[Buildroot] Building comptable binaries for ARM for EABI and EABIhf

Steve deRosier derosier at gmail.com
Fri Oct 28 18:28:59 UTC 2016


Hi Arnout,

Thanks for your reply!

On Thu, Oct 27, 2016 at 3:33 PM, Arnout Vandecappelle <arnout at mind.be>
wrote:

>
>
> On 27-10-16 20:34, Steve deRosier wrote:
> > Hi,
> >
> > I'm curious if anyone's run into issues with binaries built on EABI
> > not working on EABIhf images and how you might have solved the issue.
> > I know we're using buildroot here in a slightly odd way as I imagine
>
>  Yep :-)
>
> > most people build everything from scratch so don't care about the
> > EABI/EABIhf mismatch, but I could use some suggestions from anyone if
> > this has been encountered before.
> >
> > Full details:
> >
> > We use Buildroot to not only build our full system images for our
> > platform, but also to produce and help package binaries of some
> > closed-source software we distribute for other customers to use on
> > their platforms as necessary. With ARM, there's two ABI - EABI and
> > EABIhf. In documentation/files from ct-ng, buildroot and ARM's own
> > docs, basically the official line is "use EABI if you want to be
> > compatible with third-party binaries."  Well, we're that third-party
> > binary provider they're talking about.  So we build in EABI.
>
>  Well, I'm not so sure if that is really the official party line. EABIhf is
> becoming more of a standard. E.g. Linaro (i.e., the official ARM Linux)
> only
> offers EABIhf toolchains.
>
>
Fair enough. I'm quoting the config help text from BR's EABI and EABIhf
options:
"The EABI is currently the standard ARM ABI, which is used in
   most projects."

and

"If your processor has a floating point unit, and you don't
   depend on existing pre-compiled code, this option {EABIhf} is most
   likely the best choice.  "

I had found similar text in ct-ng but can't find it now. Also, the
procedure call standard, same one you quoted, implies EABI would be the
"least common denominator" and thus appropriate for pre-built binary
distribution.

There's certain cases where it is necessary to run prebuilt third-party
binaries. Doesn't really matter if we like it or not we still have to
embrace reality. So having one or more vendors arbitrarily switch the ABI
to something incompatible is sort of a problem.

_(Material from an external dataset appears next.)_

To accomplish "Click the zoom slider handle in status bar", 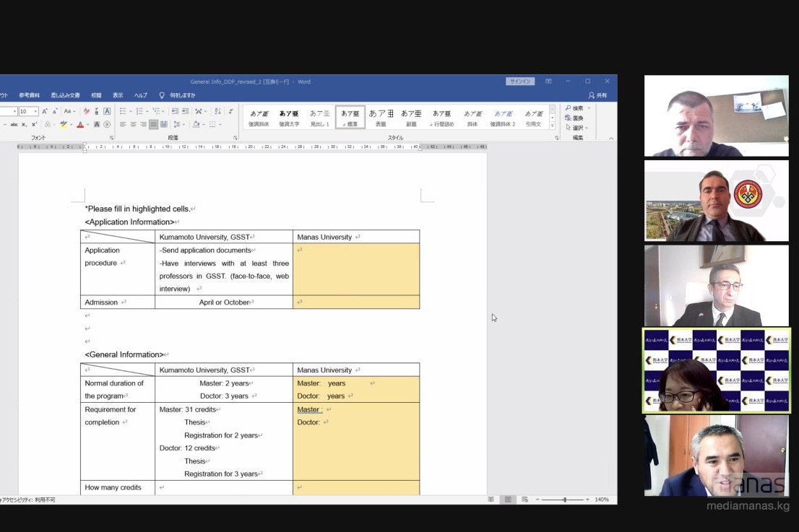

I don't want to get into a philosophical argument (especially as I likely
agree with most of the comments that are coming to everyone's tongues), I'm
just looking for a practical solution to a rather inconvenient problem.


>
> > Problem is, many platforms are now using EABIhf as default and NXP has
> > even locked it in. No mater if right or wrong, it's not a good idea to
> > tell our customers that they're wrong and need to rebuild the entire
> > platform into EABI to run our binaries.
> >
> > After a Buildroot and toolchain upgrade we're finding our EABI
> > soft-float binaries won't run on a platform built as EABIhf. Note we
> > don't use floating point in our code. Oddly enough our old binaries
> > produced by our old toolchain and buildroot will successfully run on
> > an EABIhf image!  I don't think it should, but it does, so that's
> > that.
> >
> > So in doing a lot of research and experimentation, I've discovered
> > something very specific: the flags field in the ELF header specify the
> > floating point.  hf shows the field as 0x05000402.  soft shows
> > 0x05000202. And our old compiler puts in 0x05000002.  It's the bits
> > masked by 0x00000600 that count.  A 2 is soft, a 4 is hard and a "0"
> > is specified by the ARM specification to be the "default" which is
> > soft (and not the default for the platform, it seems specific on this
> > that "default" == soft, as near as I can tell).
>
>  Yeah, and readelf decodes that and tells you directly if it's soft or
> hard float.
>
>
> > In looking at the glibc's open_verify() in dl-load.c, there's checks
> > for these bits among other checks. This is relevant because the place
> > our programs fail to run is where they load our dynamically linked
> > library.
>
>  This is weird. It should already fail to link at compile time, because ld
> also
> verifies if the flags are compatible... Or do you dlopen()?
>
>  Second weird aspect: how is it possible that your program is EABIhf and
> the
> library EABI?
>
>
I can see how it sounds weird; I don't think I explained properly. I'll try
again:

1. I build my software via Buildroot. It's built and linked as EABI with
soft.  We use shared libraries, not static. The platform we have and are
targeting in this case is soft.  Build and link works fine as everything
matches. Running on our platform works fine because we build the whole
thing and everything matches.
2. I package up a subset of that software, a few closed-source executables
(sdc_cli) and libraries (libsdc_sdk.so) and distribute those for use with a
different hardware part that gets integrated into customer's platforms.
3. Certain customers happen to have platforms with EABIhf.  When they take
our EABI-soft executable (sdc_cli) and attempt to run it, the ld.so on
their platform errors out when it goes to load the library (libsdc_sdk.so)
which doesn't match the platform's ld.so & glibc libraries.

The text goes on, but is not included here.